The European Court of Human Rights in Strasbourg on Thursday began hearing the biggest case in its history with managers from the defunct oil company Yukos claiming £65 billion (US$98 billion) in compensation from the Russian government.
Yukos — owned by the jailed oligarch Mikhail Khordokovsksy — claims the Kremlin deliberately bankrupted the firm in what it says was a “disguised expropriation.” It says the Russian authorities unjustly targeted Yukos with tax and other proceedings.
The £65 billion damages claim is a record for Strasbourg. The case was originally filed in April 2004, as the Yukos empire was forcibly dismembered. The court agreed to hear the case last year, accepting Yukos’ argument that it had little chance of receiving justice inside Russia itself.
Today’s hearing is the first time in six years that representatives from both sides have come face to face. Although a verdict is not expected for many months, the case will cause embarrassment for the Kremlin, which today dismissed Yukos’ accusations as “politicized.”
The break-up of Yukos was the most scandalous episode of former president Vladimir Putin’s controversial tenure. In 2003 Russian prosecutors moved against the oil company, arresting several of its senior executives, and accusing the firm of using shell companies to dodge billions of dollars in tax.

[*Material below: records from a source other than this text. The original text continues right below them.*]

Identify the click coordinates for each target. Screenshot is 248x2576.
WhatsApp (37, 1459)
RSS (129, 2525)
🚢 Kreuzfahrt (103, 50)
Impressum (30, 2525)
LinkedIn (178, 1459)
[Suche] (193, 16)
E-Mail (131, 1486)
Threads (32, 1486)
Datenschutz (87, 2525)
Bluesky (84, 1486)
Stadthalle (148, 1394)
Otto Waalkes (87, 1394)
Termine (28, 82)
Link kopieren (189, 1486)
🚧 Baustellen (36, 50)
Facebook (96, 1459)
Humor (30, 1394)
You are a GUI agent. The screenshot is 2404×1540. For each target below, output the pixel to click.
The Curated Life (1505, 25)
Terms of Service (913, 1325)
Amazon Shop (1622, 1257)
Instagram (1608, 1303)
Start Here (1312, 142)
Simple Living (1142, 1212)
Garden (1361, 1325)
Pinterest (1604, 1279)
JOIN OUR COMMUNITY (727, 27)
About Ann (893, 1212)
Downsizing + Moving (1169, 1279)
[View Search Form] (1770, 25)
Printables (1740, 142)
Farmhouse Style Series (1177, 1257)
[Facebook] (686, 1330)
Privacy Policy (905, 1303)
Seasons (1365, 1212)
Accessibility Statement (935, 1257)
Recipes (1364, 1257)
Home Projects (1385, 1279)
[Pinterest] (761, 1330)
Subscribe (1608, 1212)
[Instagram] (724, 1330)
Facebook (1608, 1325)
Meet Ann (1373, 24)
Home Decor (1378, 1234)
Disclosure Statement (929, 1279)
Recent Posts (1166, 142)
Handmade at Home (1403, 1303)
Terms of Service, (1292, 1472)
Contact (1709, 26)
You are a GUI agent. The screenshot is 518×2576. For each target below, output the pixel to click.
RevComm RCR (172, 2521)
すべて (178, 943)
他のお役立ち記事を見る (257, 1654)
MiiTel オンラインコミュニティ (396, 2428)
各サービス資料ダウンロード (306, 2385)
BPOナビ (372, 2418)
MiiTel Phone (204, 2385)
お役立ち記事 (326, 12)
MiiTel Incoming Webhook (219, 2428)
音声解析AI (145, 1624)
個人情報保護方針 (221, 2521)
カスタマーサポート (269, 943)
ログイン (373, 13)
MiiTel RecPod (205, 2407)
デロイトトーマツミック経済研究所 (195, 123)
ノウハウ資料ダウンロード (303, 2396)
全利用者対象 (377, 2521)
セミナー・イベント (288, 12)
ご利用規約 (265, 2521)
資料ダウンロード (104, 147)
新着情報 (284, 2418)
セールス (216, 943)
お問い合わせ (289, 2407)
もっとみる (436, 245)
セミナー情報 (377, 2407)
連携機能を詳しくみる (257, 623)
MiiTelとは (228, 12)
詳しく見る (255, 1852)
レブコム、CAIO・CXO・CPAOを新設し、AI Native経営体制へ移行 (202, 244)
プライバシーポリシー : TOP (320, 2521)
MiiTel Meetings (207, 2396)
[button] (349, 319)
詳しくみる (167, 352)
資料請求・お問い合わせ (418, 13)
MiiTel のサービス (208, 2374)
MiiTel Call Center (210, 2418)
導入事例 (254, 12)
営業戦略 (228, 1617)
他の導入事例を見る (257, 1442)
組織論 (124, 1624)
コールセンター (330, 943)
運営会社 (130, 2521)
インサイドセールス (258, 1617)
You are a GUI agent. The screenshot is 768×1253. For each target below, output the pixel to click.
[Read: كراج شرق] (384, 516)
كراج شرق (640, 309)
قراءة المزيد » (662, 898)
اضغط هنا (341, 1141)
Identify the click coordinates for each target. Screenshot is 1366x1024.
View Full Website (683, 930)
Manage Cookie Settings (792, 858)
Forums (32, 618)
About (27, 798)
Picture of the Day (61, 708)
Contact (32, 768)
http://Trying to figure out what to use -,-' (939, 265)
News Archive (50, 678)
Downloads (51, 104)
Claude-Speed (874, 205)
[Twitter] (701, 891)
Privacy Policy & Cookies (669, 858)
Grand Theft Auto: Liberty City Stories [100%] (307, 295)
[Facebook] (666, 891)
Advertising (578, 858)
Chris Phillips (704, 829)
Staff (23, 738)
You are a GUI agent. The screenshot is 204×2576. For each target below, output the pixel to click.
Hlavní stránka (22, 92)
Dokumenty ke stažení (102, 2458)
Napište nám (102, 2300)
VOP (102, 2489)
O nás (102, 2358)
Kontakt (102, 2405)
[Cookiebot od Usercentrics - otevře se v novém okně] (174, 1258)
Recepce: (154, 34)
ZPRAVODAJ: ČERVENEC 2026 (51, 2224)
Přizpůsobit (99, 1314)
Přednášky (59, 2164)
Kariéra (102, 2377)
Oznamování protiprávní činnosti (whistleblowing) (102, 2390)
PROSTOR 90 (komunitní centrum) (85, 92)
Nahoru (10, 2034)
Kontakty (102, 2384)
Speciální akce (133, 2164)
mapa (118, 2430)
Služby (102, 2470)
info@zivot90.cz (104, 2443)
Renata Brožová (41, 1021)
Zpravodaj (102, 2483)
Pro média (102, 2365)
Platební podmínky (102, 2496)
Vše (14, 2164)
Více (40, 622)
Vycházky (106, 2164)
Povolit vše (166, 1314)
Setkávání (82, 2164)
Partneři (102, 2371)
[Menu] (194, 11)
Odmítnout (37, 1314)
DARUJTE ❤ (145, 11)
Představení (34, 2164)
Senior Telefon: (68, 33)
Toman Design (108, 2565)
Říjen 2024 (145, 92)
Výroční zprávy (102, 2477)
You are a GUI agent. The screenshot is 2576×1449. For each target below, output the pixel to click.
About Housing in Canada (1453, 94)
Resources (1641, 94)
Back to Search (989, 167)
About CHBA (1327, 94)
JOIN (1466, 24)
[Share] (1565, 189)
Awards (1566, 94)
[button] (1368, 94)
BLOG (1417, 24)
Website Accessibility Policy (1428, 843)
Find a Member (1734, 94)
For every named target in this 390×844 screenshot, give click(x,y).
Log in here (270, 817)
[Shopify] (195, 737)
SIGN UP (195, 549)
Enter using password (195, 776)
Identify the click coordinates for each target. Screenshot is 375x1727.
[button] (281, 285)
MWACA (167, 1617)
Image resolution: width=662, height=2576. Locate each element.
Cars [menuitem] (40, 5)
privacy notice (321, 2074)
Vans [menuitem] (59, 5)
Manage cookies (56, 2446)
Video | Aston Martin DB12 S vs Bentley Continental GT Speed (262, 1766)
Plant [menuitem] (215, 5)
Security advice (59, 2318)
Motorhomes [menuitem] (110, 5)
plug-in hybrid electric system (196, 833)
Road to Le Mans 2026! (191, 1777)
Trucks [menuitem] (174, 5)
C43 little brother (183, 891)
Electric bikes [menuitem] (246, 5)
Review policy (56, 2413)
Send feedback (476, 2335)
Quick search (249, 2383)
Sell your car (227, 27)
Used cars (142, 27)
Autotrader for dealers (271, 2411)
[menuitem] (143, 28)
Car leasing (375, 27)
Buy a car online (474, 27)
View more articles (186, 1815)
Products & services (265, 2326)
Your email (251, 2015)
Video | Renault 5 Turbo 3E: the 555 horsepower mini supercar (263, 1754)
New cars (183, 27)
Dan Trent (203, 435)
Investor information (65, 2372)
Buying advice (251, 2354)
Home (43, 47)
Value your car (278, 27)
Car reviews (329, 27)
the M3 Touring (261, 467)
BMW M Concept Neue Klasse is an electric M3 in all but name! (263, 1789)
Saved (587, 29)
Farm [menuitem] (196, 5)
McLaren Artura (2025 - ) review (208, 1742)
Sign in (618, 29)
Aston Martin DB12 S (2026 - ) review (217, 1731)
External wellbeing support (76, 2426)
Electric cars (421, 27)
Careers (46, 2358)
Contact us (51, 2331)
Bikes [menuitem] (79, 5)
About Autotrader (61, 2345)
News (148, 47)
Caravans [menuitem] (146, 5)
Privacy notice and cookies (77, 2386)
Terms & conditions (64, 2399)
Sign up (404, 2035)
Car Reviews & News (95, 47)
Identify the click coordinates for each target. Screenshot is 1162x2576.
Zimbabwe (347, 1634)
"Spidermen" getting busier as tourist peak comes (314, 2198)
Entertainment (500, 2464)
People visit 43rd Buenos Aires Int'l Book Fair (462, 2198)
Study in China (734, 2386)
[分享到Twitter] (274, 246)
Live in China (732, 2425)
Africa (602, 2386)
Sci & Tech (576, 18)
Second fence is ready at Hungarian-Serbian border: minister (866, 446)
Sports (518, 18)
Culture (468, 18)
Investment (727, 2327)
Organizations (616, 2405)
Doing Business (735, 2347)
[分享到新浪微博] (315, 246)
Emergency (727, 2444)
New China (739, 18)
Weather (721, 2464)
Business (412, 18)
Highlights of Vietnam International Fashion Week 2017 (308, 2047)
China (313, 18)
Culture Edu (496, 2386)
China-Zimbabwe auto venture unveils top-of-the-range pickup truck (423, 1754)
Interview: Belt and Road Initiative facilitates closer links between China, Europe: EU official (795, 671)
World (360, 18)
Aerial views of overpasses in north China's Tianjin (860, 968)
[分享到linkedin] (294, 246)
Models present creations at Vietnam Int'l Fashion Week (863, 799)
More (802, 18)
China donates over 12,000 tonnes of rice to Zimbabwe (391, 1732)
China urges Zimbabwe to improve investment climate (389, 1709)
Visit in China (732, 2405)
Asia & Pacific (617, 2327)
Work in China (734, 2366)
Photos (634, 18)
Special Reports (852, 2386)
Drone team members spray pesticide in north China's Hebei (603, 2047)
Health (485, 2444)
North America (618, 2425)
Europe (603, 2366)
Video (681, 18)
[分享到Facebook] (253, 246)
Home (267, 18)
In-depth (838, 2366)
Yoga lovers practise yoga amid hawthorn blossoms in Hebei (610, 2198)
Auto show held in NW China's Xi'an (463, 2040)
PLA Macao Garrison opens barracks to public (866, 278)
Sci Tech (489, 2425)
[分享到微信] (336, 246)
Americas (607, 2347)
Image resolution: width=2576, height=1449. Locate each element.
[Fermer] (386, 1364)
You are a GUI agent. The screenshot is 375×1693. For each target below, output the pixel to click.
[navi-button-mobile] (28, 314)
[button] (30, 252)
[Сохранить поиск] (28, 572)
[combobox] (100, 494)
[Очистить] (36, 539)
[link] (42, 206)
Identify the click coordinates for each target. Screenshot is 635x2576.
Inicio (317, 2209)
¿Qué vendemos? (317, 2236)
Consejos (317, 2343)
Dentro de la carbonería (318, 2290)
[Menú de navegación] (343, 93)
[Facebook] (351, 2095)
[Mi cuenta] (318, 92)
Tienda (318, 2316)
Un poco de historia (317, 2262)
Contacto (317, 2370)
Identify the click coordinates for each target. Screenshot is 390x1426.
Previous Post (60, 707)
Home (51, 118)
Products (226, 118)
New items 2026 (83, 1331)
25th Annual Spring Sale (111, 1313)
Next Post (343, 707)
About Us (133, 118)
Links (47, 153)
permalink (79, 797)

In reality, however, Putin’s grudge campaign against Yukos was politically motivated. It followed Khodorkovsky’s attempts to support opposition parties — and his refusal to heed Putin’s warning to oligarchs who grew rich through dubious state privatizations in the 1990s to stay out of politics. Khordokovsky also annoyed Putin by exploring a possible merger between Yukos and western oil companies.
Once Russia’s richest man, Khordokorvsky has been in jail since 2003. He is serving eight years in prison for tax evasion. His Yukos business was broken up, and handed over to Rosneft, a state-run oil corporation run by Putin’s ally and former KGB colleague Igor Sechin. Over the past year Khodorkovsky has been on trial again, facing further charges of stealing oil and tax evasion.
Khordorkovsky’s second trial has prompted concern in western capitals, with US President Barack Obama describing it as odd, and noting that the new charges were remarkably similar to the previous ones.
Yukos’ lawyers argue the Russian government’s actions were “unlawful, disproportionate, arbitrary, discriminatory and abusive.”
They point out that Russian courts demanded Yukos pay millions in back taxes for 2000 to 2003 — but simultaneously froze the company’s bank accounts. Officials then bankrupted the firm when it didn’t pay up. In 2006, Yukos was declared insolvent.
Foreign investors will watch today’s hearing with interest. Many western companies and shareholders lost millions of dollars invested in Yukos and have so far not been compensated.